There’s no doubt that some have gone abroad just to have a bit of fun and expose themselves to different cultures. But the consensus among their parents and their school chums back home is that the longer they are away, the less likely it is they will return.

The Irish Times, in fact, has an entire section on its Web site called “Emigration Nation.” And it is not lost on anyone here that one of the two teams competing for the championship of the All-Ireland Gaelic football league this year was from London, which boasts a thriving Irish community.

Reading through the postings from abroad at “Emigration Nation,” it’s clear the expats aren’t merely discouraged by the lack of jobs back home, but frustrated by a political and economic establishment they view as insular, unresponsive and incapable of carrying out fundamental reform of the country’s outdated institutions.

This frustration is shared widely back home as well, where the deep anger with what has happened has yet to translate into meaningful reform.

“This is a country that, economically, has ruined itself three times since independence,” said Karl Whelan, an economist at Trinity College, Dublin. “Yet nothing seems to have changed in the political system.”

Time and again it was described to me as a system characterized by mediocrity, nepotism, secrecy and a lack of genuine competition.

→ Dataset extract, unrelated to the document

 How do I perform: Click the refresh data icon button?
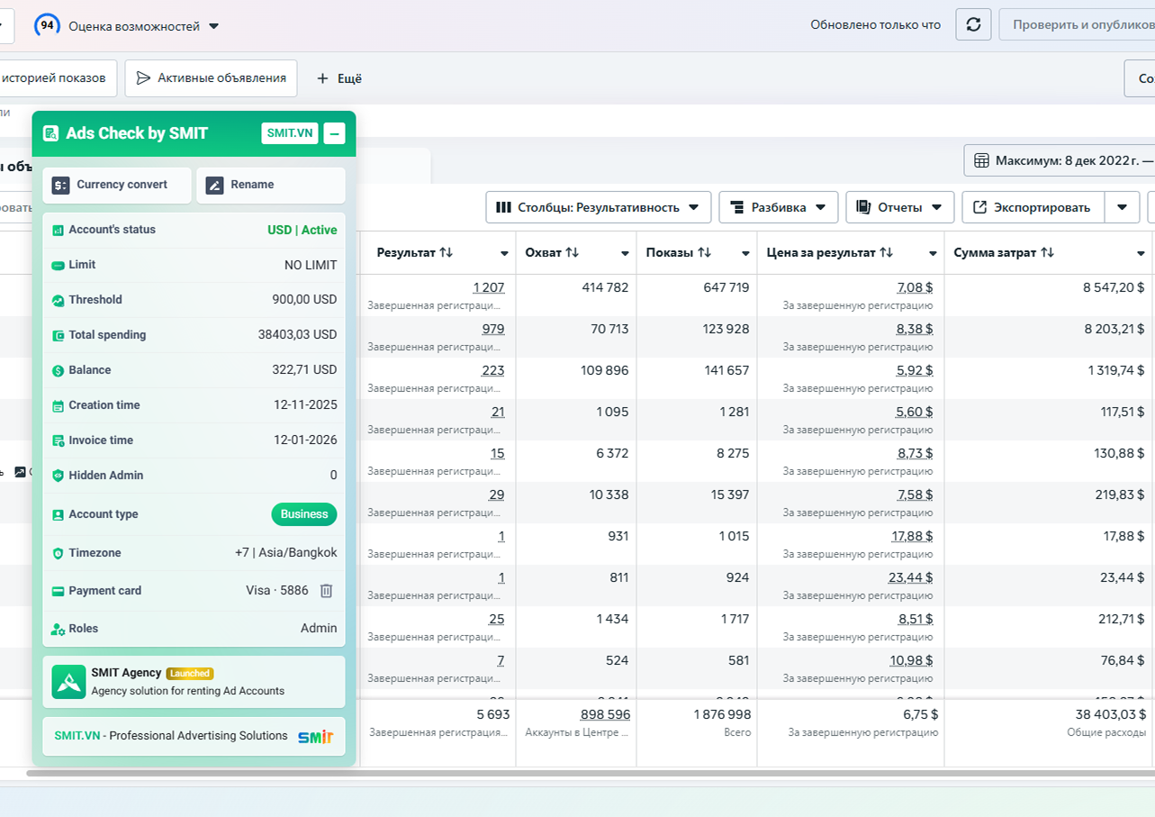coord(973,24)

It is a system in which the governing philosophy of “social partnership” has morphed into nothing more than an excuse for buying off special interests. And it is a system in which the top priority of those who run it is preserving their powers, perks and prerogatives.

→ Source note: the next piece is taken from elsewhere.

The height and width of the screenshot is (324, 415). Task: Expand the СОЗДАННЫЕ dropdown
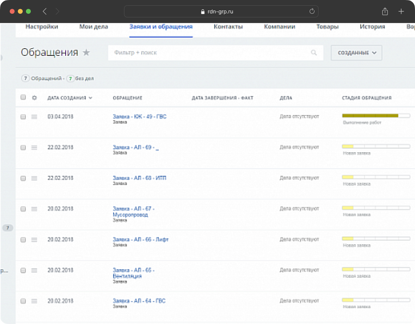pyautogui.click(x=356, y=53)
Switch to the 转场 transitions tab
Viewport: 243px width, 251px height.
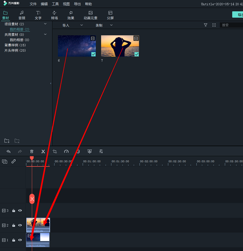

In a new book, “The Fall of the Celtic Tiger,” economists Donal Donovan and Antoin Murphy look beyond the property bubble and the bank meltdown and argue that the root cause of the crisis was “the absence of sufficient questioning and internal debate” within a political, economic and media establishment too easily prone to “wearing of the green jersey.” That comfortable consensus and cheerleading culture stifled serious analysis or criticism of what was really going on during the boom years. A stubborn “lack of transparency in the political decision making process,” they write, undermined the political legitimacy of the government’s response to the crisis.

“We have a very insular political system here,” agrees Alan Dukes, a former finance minister and leader of the parliamentary opposition. “The influence of interest groups makes politicians incapable of making hard decisions. We wind up doing a little of everything and not enough of the things that really matter.”